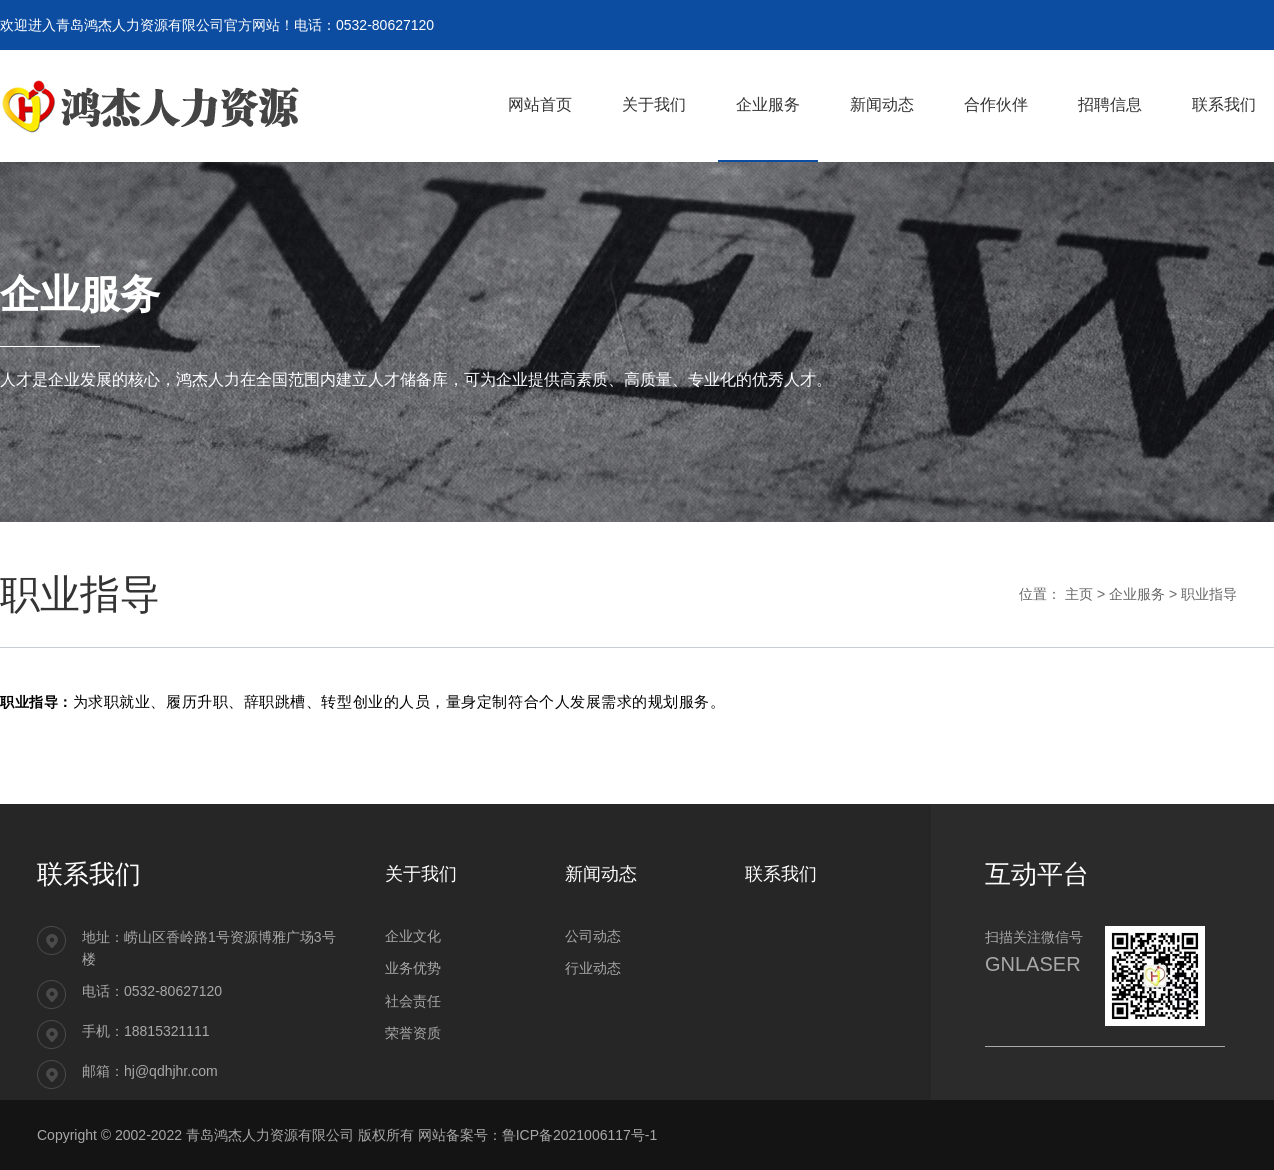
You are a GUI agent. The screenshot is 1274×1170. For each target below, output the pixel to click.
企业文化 (413, 936)
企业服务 (1137, 594)
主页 (1079, 594)
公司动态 (593, 936)
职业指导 (1209, 594)
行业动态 (593, 968)
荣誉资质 (413, 1033)
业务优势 (413, 968)
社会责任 (413, 1001)
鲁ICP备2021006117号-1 (580, 1135)
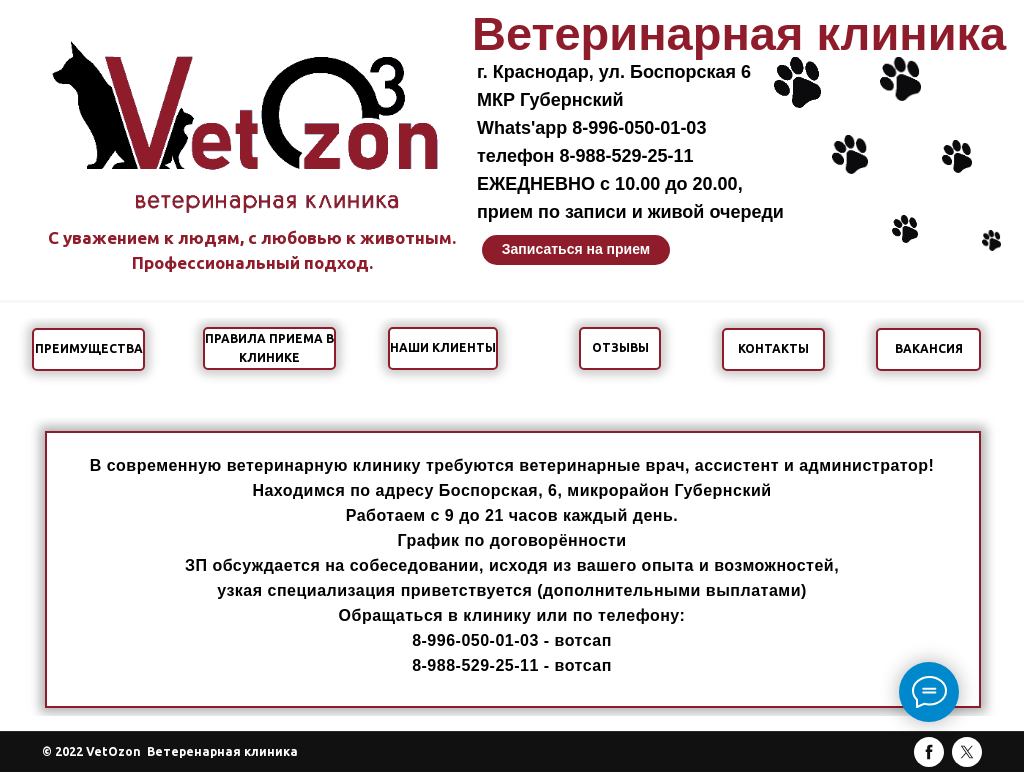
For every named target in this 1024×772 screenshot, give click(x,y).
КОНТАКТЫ (773, 348)
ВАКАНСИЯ (929, 348)
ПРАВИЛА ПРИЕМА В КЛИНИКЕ (269, 348)
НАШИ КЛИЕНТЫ (443, 347)
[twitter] (967, 752)
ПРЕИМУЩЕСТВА (89, 348)
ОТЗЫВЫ (620, 347)
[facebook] (929, 752)
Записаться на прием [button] (576, 249)
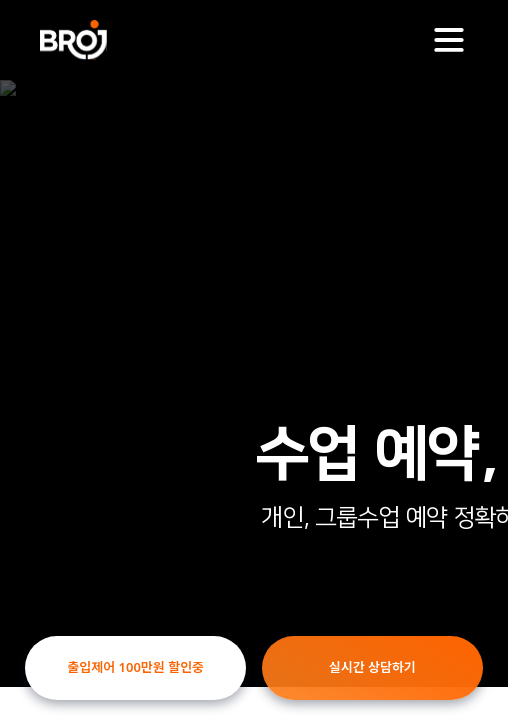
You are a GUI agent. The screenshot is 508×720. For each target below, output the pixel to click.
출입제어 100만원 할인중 (135, 667)
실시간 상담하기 (372, 667)
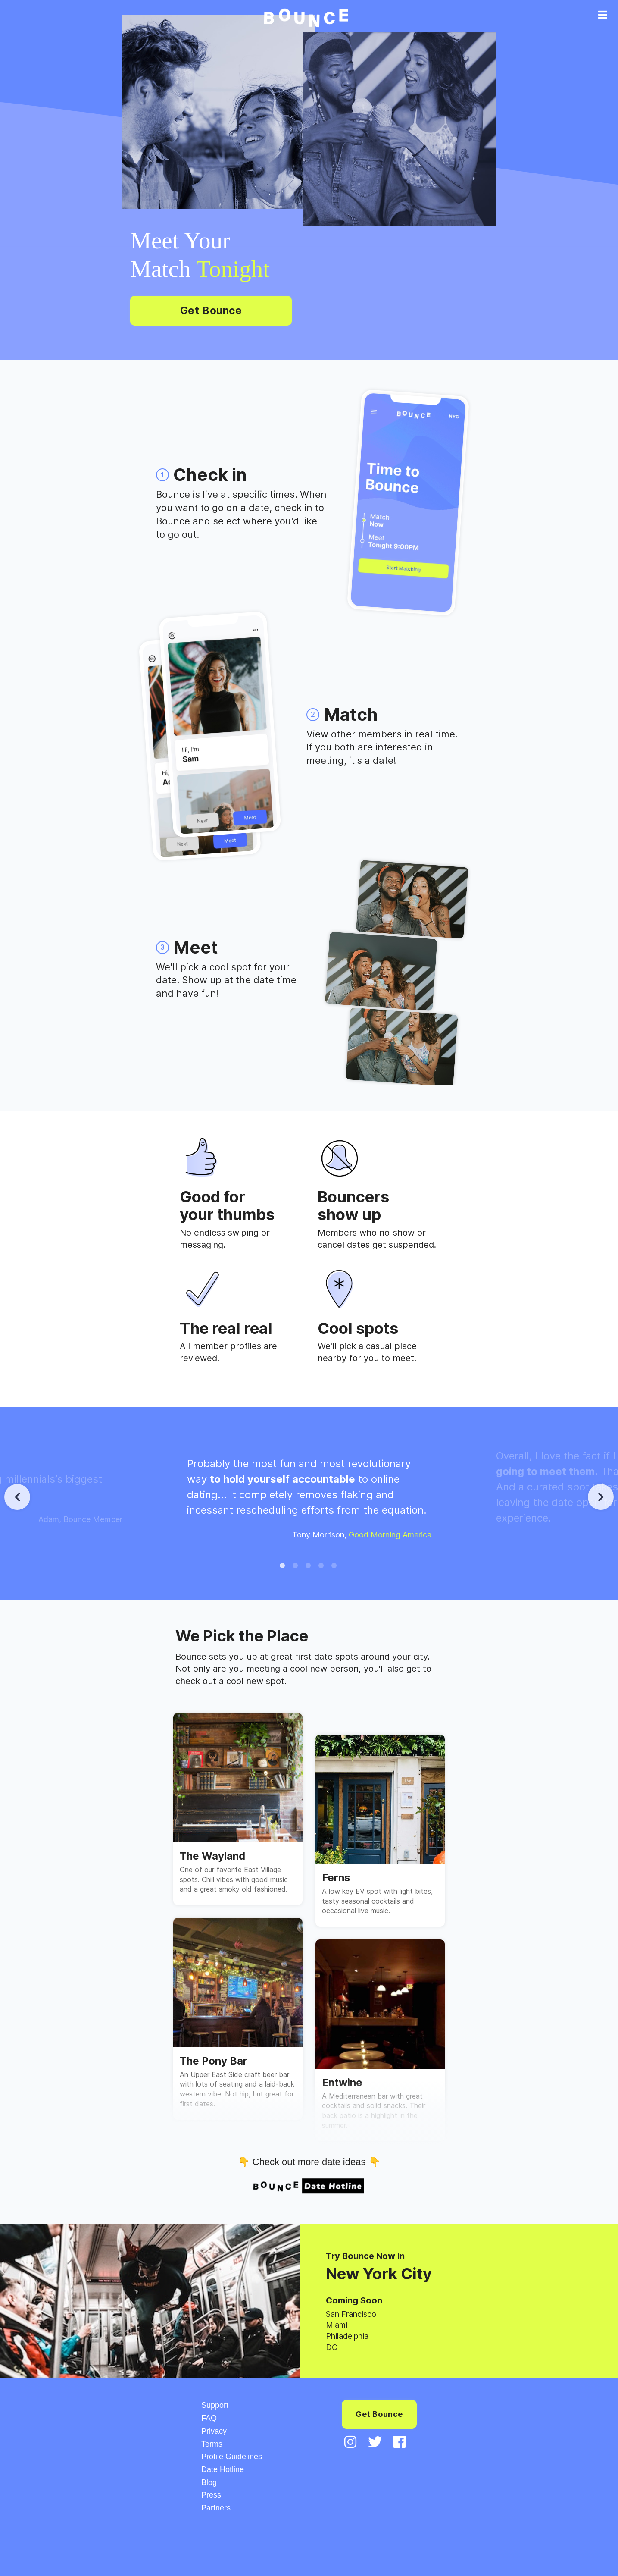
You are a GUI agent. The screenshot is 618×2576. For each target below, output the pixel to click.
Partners (216, 2508)
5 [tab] (335, 1567)
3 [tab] (309, 1567)
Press (211, 2495)
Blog (209, 2482)
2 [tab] (296, 1567)
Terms (211, 2444)
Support (214, 2405)
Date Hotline (222, 2469)
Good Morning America (390, 1534)
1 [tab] (283, 1567)
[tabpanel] (309, 1497)
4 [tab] (322, 1567)
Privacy (214, 2431)
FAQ (209, 2418)
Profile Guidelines (231, 2456)
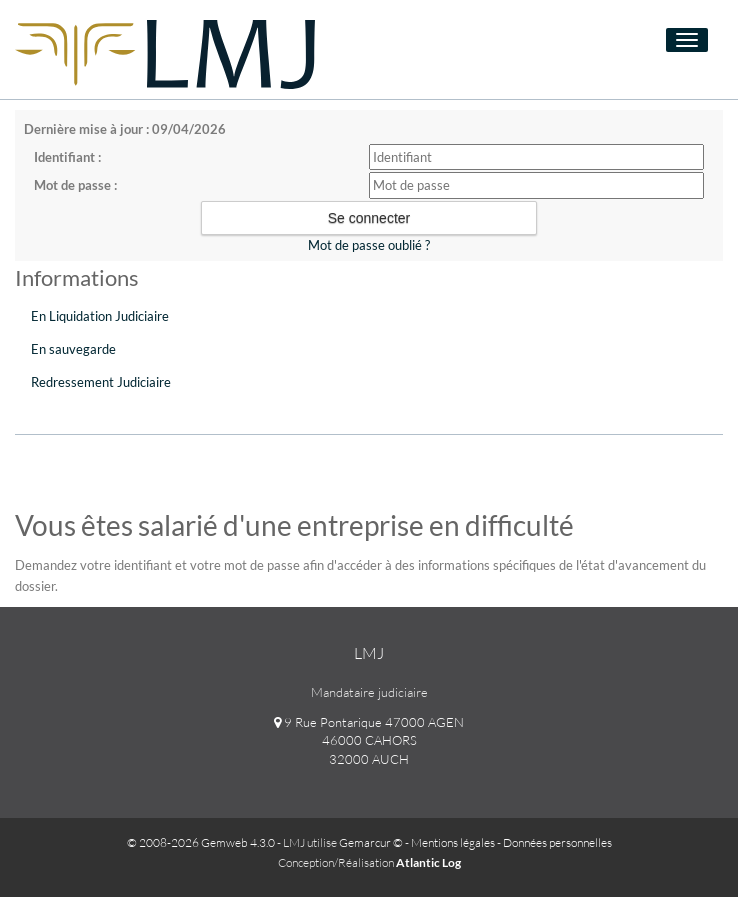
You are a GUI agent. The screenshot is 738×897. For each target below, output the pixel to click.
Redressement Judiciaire (101, 382)
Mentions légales (453, 842)
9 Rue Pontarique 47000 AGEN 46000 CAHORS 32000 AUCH (369, 740)
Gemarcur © (371, 842)
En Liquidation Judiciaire (100, 316)
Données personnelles (557, 842)
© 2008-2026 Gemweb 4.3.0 (201, 842)
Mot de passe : (75, 185)
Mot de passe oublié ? (369, 245)
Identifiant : (67, 157)
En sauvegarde (73, 349)
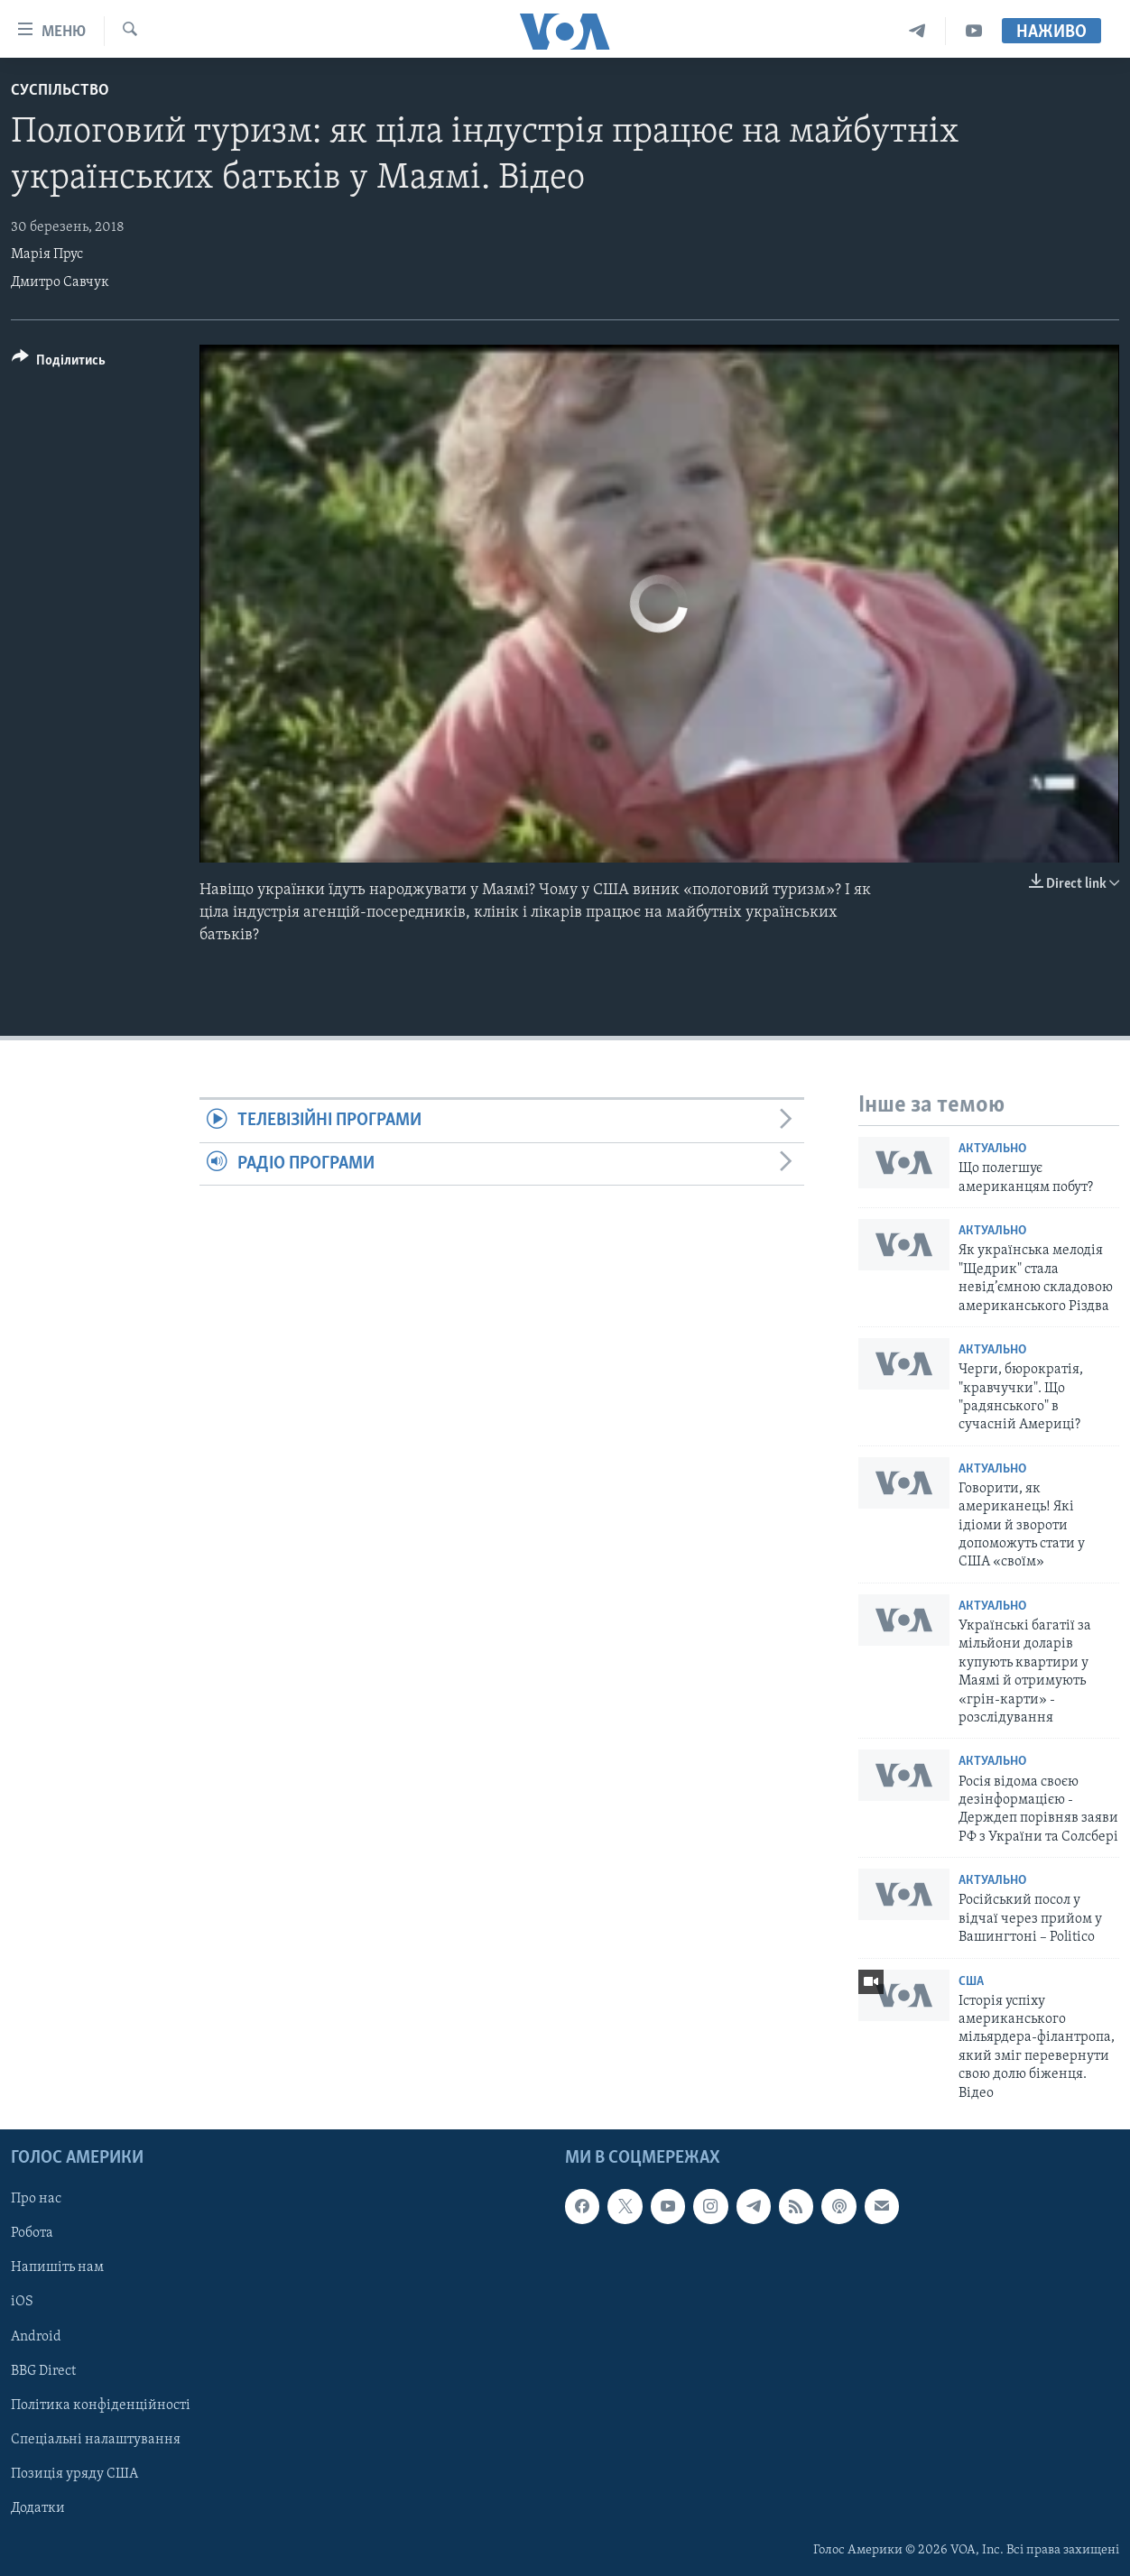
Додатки (38, 2508)
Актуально (992, 1149)
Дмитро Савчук (60, 282)
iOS (22, 2302)
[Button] (59, 363)
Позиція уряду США (74, 2474)
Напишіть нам (57, 2267)
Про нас (36, 2199)
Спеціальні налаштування (96, 2440)
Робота (32, 2233)
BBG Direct (43, 2371)
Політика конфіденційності (100, 2405)
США (971, 1982)
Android (36, 2337)
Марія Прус (47, 254)
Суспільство (60, 90)
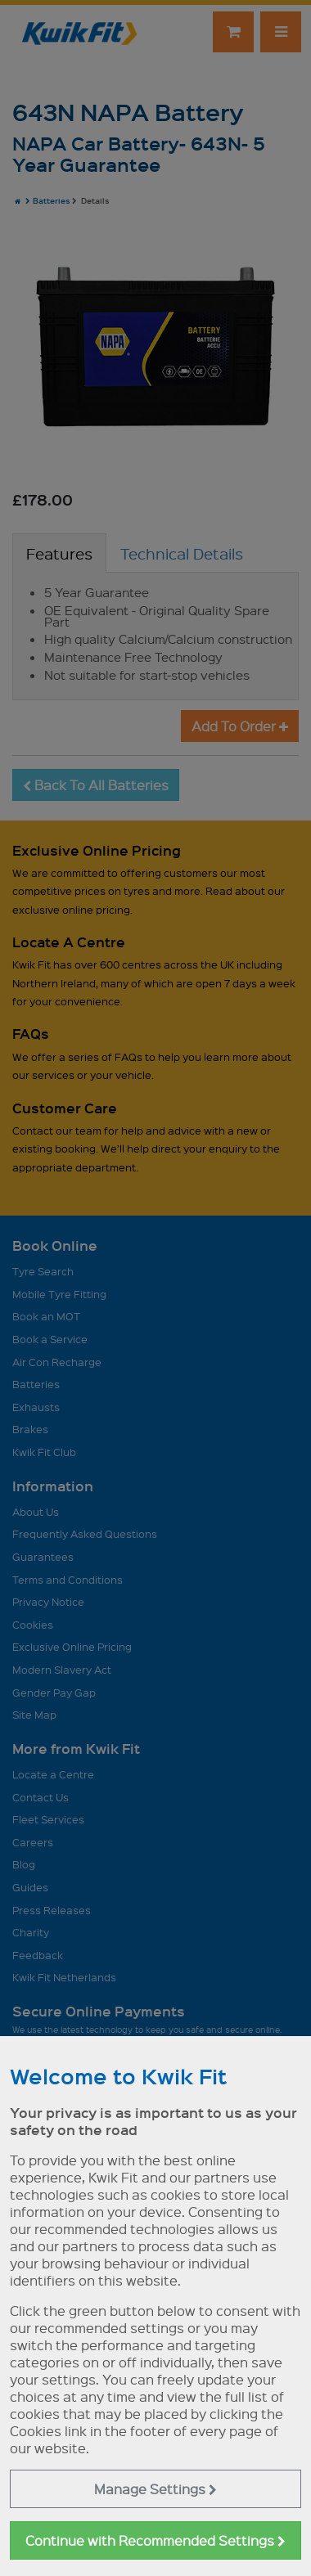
.....
What is asked: Show every line of the material that contains the string "Judiciaire", matching upper and lower case exactly.

Result for this task:
Redressement Judiciaire (101, 382)
En Liquidation Judiciaire (100, 316)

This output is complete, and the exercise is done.